→ ABOUT THIS EXERCISE:
Please tally the lines below that contain the string "computer" and reply with that figure only.

→ ENTRIES SUPPLIED:

********************

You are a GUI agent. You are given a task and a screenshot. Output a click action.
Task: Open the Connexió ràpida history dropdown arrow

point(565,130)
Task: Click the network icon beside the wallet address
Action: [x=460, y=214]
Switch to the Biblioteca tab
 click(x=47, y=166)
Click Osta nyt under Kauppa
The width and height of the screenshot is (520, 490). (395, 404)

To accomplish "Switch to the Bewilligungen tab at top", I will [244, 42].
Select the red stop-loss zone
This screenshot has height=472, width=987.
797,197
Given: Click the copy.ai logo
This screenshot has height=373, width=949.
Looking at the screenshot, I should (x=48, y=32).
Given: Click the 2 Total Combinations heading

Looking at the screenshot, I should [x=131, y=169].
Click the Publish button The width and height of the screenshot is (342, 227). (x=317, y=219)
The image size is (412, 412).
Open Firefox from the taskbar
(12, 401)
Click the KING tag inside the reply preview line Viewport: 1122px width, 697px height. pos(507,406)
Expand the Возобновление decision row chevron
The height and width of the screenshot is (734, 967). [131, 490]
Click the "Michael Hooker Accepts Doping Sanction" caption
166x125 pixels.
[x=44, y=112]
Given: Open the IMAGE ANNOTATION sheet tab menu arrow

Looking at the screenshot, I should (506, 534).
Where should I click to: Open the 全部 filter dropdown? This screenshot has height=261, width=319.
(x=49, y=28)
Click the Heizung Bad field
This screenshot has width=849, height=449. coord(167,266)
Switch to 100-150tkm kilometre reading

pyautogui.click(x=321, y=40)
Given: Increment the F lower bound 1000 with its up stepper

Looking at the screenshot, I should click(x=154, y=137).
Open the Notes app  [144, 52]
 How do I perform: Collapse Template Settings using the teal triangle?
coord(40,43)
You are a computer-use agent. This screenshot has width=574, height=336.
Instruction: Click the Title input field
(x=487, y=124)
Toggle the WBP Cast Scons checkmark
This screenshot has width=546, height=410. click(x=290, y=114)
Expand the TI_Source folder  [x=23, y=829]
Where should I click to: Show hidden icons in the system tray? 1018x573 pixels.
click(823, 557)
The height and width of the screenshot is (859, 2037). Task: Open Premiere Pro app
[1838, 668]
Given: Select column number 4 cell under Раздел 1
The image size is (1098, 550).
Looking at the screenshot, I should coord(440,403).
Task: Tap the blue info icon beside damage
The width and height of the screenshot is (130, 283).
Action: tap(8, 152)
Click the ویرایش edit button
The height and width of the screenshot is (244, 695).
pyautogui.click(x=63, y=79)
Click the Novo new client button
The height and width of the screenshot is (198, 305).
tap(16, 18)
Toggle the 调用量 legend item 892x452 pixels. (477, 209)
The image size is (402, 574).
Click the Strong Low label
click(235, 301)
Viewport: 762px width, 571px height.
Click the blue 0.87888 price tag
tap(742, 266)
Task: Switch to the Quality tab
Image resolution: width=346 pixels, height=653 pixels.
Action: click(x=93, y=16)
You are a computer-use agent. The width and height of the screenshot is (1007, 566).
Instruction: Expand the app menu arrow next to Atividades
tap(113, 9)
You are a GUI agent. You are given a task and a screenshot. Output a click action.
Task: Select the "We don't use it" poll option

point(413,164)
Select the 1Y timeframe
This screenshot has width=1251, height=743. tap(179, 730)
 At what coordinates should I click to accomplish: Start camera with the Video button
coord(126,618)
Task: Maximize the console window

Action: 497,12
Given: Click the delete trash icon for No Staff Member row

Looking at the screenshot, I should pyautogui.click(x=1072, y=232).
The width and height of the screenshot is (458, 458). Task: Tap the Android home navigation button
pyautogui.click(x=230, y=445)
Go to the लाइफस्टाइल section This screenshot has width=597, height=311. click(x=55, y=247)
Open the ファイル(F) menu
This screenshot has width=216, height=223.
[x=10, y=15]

********************

→ EXERCISE ANSWER:
2